Les autres stratégies thérapeutiques développées seront centrées sur le changement lui-même et son maintien. Le patient sera encouragé à cerner avec précision les contextes, les émotions, les pensées et les comportements en lien avec les différentes phases du jeu. Le moment de jeu lui-même sera décrypté : position du joueur, repérage des signes annonciateurs d’un gain, choix des mises, actions ou pensées réalisées dans le but de gagner, etc.
Le patient sera aussi sensibilisé à l’existence de différentes options et attitudes possibles devant une situation à risque : on peut l’éviter, adopter un nouveau comportement, se mettre à l’abri en remettant à autrui ses cartes de crédit ou en se faisant interdire de casino, par exemple.
Tout un travail cognitif sera parallèlement mis en œuvre dans le but de déconstruire les croyances qui entretiennent le jeu excessif.

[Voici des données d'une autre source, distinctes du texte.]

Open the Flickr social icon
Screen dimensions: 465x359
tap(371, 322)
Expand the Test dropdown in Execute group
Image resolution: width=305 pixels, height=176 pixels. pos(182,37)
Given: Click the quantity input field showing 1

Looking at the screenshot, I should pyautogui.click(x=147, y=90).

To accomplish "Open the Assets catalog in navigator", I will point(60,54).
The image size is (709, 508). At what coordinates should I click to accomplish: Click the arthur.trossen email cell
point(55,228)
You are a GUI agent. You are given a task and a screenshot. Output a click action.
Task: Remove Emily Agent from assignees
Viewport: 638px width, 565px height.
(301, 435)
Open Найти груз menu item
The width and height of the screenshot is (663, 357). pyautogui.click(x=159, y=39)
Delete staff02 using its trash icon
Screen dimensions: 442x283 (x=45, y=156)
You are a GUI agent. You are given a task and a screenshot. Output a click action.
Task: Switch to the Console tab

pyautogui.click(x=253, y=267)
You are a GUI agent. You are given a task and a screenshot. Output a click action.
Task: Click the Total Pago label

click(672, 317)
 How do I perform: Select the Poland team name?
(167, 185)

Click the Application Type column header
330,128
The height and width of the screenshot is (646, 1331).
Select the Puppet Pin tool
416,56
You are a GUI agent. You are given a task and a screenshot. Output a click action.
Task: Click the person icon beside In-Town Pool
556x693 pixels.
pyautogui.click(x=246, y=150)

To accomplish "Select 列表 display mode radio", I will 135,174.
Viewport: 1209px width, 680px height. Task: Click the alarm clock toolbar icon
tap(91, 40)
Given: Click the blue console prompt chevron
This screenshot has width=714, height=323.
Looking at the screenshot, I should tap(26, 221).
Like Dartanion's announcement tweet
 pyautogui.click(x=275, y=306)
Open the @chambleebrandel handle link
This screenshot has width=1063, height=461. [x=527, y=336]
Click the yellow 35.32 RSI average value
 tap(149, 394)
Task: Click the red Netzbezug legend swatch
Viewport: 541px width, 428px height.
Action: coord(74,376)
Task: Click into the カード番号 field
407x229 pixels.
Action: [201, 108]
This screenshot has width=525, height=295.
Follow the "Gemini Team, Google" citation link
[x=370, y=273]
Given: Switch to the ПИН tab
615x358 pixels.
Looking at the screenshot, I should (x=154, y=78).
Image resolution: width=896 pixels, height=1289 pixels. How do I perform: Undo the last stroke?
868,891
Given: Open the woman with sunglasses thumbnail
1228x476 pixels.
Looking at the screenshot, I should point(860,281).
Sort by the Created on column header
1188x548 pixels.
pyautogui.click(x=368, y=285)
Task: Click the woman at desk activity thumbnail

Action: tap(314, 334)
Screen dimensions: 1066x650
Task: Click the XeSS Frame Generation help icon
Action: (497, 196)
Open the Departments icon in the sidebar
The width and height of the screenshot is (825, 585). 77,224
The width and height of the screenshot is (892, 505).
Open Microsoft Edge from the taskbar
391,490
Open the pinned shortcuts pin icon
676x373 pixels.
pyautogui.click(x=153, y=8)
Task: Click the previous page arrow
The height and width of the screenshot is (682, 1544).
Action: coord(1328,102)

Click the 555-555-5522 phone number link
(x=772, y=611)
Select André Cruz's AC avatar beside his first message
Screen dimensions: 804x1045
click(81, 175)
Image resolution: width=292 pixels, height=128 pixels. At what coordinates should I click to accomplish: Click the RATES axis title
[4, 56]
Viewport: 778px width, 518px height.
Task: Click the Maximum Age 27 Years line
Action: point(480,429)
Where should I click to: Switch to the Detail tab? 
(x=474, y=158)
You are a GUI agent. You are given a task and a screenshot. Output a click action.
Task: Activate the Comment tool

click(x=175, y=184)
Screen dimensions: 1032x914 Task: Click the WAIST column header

L’un des objectifs est d’amener le patient à découvrir qu’il est impossible de prévoir ce qui va se passer dans le jeu, puisqu’il ne s’agit pas d’adresse, mais de hasard. Des mises à l’épreuve sur le terrain, avec anticipation des obstacles éventuels et évocation des solutions pour y faire face, permettront au patient d’éprouver ces nouvelles réalités.
Internet, dangereux pour les joueurs invétérés, pourrait contre toute attente constituer une aide précieuse. Une récente étude a démontré qu’une approche motivationnelle et une TCC en ligne, associées à un appel téléphonique hebdomadaire, a un impact positif sur ces conduites. Une perspective nouvelle à explorer.
Références
Adapté de «Approches psychothérapeutiques du jeu pathologique », Y. Khazaal. Rev Med Suisse 2010 ; 6 : 1756-1759, en collaboration avec l’auteur.